Telling Tales 98
The Wolf’s Version
Behind them, there was no sign of either the silver field or the copper forest, only the gently sloping golden hill that fell and then rose to block the horizon. Ivan couldn’t decide if he should inquire about the immediate – the changeable landscape – or the very soon, the tsar killing the princesses. “He’s doing what?” he finally asked.
Under the wolf’s feet, the ground sped by, soft plants growing from hard soil. “There are ways to increase one’s span of years. You might trade your heart for another to keep it safe.”
Her words sank into Ivan’s head. He found it difficult to imagine the thing that she was suggesting. “Like Koschey. We always thought it was Koschey who stole princess Vasilisa away but it was her father all the time? Her father is Koschey the Deathless?” Everything that Ivan knew, everything that he believed he knew and understood, shattered in that moment.
“No, he’s not,” said the wolf, and the world made sense again.
“But – ”
“Tsar Pyotr is the tsar Pyotr, no more and no less, but the Sunset King is another matter altogether.
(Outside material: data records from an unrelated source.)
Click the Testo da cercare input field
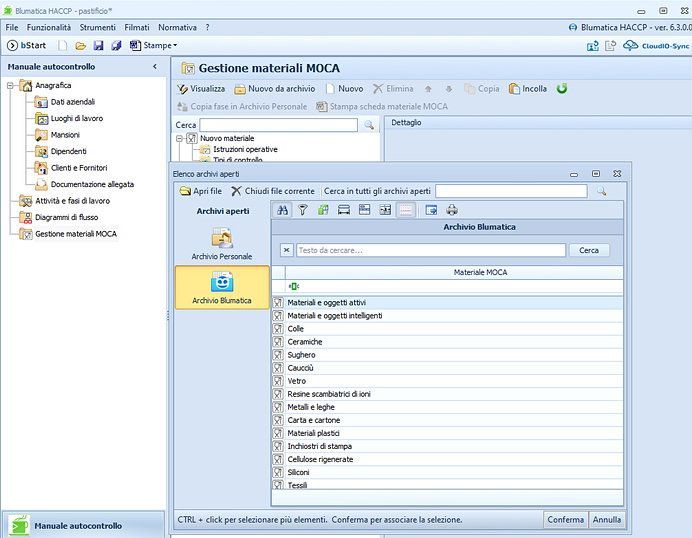 [430, 250]
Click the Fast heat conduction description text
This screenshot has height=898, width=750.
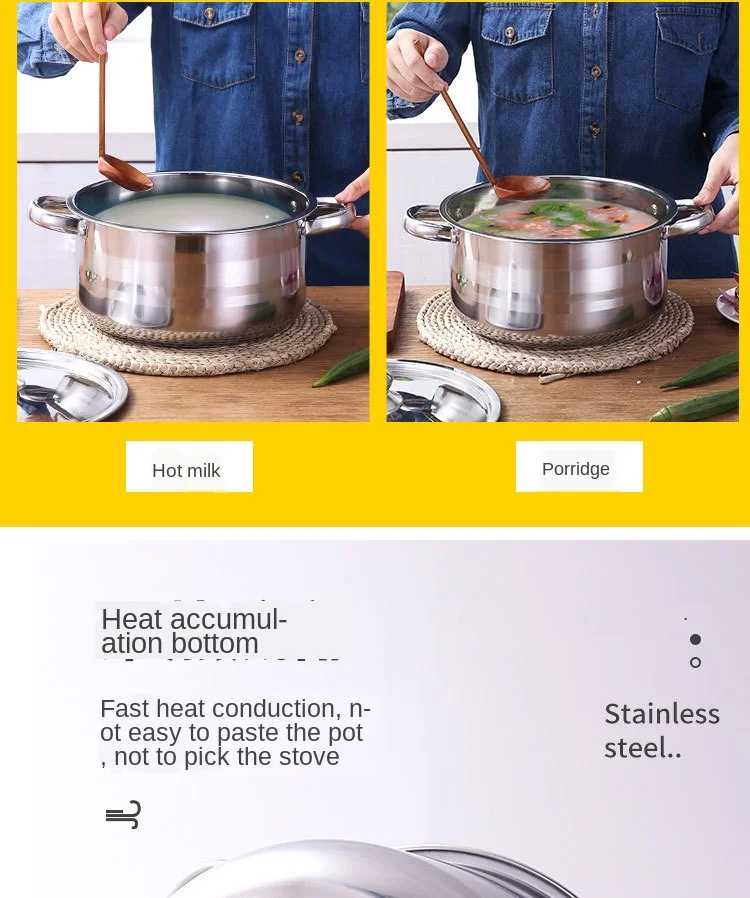pyautogui.click(x=235, y=732)
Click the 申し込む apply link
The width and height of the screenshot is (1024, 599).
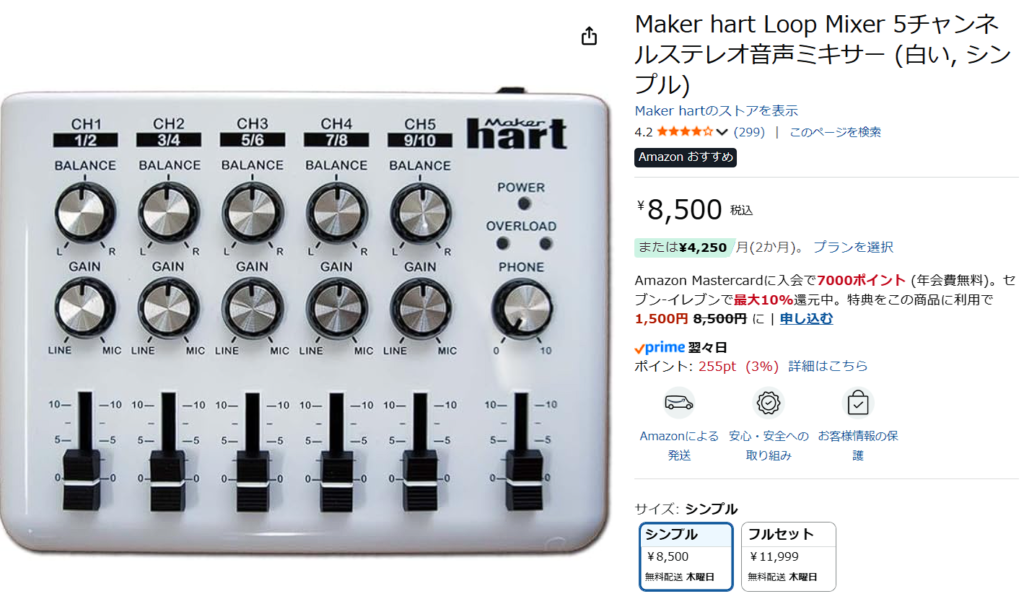click(806, 318)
He learned his secrets and magic from Koschey and Baba Yaga, two of the harsher teachers one could wish for, and he tricked from them that which he could not learn.”
“What – ”
“Look beyond in the windows on the side of the palace.” Ivan did, and through the grand, tall glass he saw the bright lights of a ball, couples dancing around and around, even as the sun sank and the moon ascended. “Twelve princesses from your land and twelve princes from this one. Their nightly dance funnels their lives into the talismans that the kings consume. This is one of the secrets of Koschey the Deathless. I am grateful that you spared my life and healed my wounds and that is the first reason I am helping you here in the Sunset Kingdom.” Next to them the palace crept by, seeming to grow in length with her every step while above them the Moon sped into the sky as if hours were passing in minutes. “I am no friend to the Sunset King and therefore not to his friend and ally, Tsar Pyotr. If we may help one another, we may succeed twice over. I know your duty is to your word and to fulfill the letter of your promise to the tsar. I know that your honor is to remove Vasilisa from the thrall of her father. I submit to you, however, that your original plan is lacking.”
“How do you know my plan is lacking? How do you even know what my plan is?”
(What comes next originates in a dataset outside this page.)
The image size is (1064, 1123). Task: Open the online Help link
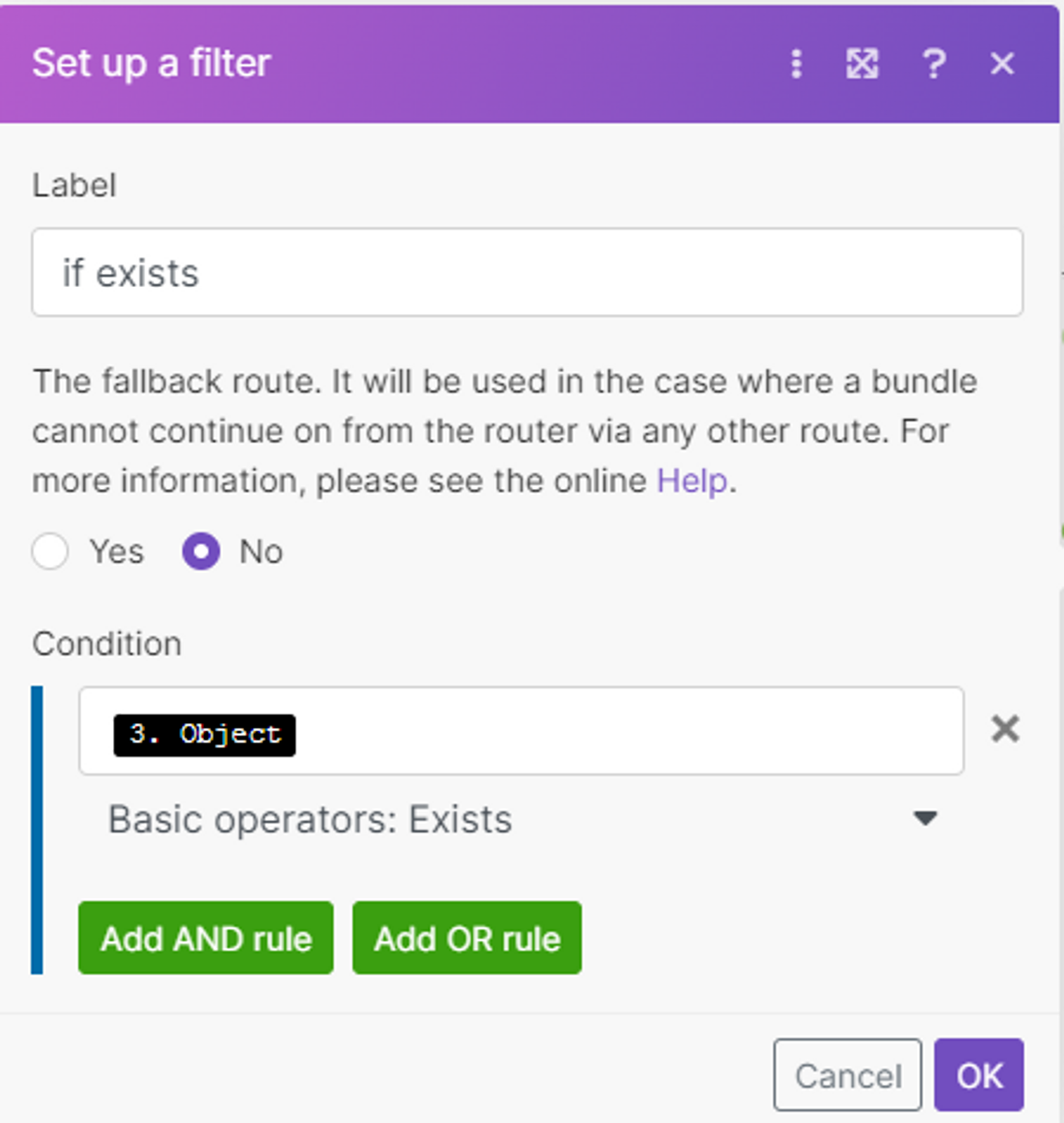[692, 481]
“I have described the conditions and the likely solution is that you will take Vasilisa away. While that will save her and her sisters alike from this enchantment, it will leave her eleven siblings captive and I believe, now that you are clear on that, that you will not abandon them either. Your honor must be to assist them all, not only your beloved.
She went on. “You have noticed, I hope, that Vasilisa is different now that she was before?” She interrupted before he could assent. “The tsar’s sorcery draws them all in, and while she fights as best she can, there is little beyond speaking the occasional word that she can do. Her power is not equal to his. Are you prepared for drastic measures to save her and her sisters, and in so doing, the twelve princes here?”
Ivan set his jaw and aimed for inspiring confidence. “What’s the worst that could happen?”